I think that this mindset wasn't completely bad for me or for my horses. I learned a lot about setting up a good foundation for a horse of any background. Lady and I have a terrific relationship and she has nearly impeccable manners.

That being said, we never did make as much progress with riding. Part of this might be that I never got instruction while I was on her back, but for whatever reason, I never worked as hard on her ridden foundation as I did on the ground. So it just never progressed. We passed our Parelli Level 2 Freestyle audition 4 years ago with flying colors, but it was in a round pen and we pretty much stayed at that level until recently. Part of this also was due to her back issues, which kept me on the ground for some time.
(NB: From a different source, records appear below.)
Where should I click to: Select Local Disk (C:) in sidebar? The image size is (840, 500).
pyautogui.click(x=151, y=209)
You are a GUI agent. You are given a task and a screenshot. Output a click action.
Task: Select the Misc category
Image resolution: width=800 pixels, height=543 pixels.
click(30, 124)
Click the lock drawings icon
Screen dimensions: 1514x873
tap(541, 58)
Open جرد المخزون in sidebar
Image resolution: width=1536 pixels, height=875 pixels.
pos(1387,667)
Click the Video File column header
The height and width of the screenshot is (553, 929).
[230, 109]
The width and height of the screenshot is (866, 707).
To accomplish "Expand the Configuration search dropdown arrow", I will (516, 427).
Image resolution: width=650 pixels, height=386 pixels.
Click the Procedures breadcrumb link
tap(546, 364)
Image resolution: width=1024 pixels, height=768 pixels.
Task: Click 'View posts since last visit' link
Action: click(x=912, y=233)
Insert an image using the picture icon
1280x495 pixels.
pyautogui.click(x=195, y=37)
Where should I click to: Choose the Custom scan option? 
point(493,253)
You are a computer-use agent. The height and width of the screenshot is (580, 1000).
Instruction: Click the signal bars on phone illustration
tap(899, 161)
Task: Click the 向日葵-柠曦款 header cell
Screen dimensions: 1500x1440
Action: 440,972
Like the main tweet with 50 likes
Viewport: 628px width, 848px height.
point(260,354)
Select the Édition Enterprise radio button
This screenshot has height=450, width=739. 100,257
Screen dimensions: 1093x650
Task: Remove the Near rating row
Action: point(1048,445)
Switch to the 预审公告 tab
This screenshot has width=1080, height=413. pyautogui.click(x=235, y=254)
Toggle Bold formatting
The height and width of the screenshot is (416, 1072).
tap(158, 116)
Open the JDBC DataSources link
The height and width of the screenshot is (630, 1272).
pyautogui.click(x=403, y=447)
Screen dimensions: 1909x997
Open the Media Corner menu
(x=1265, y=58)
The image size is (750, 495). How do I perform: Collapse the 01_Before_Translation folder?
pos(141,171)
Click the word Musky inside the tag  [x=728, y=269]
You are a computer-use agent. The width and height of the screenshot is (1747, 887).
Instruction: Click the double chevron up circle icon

Anyways, I was blessed with a lovely, fast, athletic horse with whom to work with and play with and make mistakes with. But most of all, to have success with.
Parelli always starts out with safety, the acceptance of equipment, and basic yields to different kinds of pressure. With that, one progresses to doing more advanced yields in all different areas around the horse. For example: moving sideways with a fence for guidance, or without a fence, with you alongside the horse pushing him along or in front of him, or behind perhaps? Long-rein driving is often an important part of young horse's training, and it is a part of Parelli's program as well.

Jumping at liberty in an open area.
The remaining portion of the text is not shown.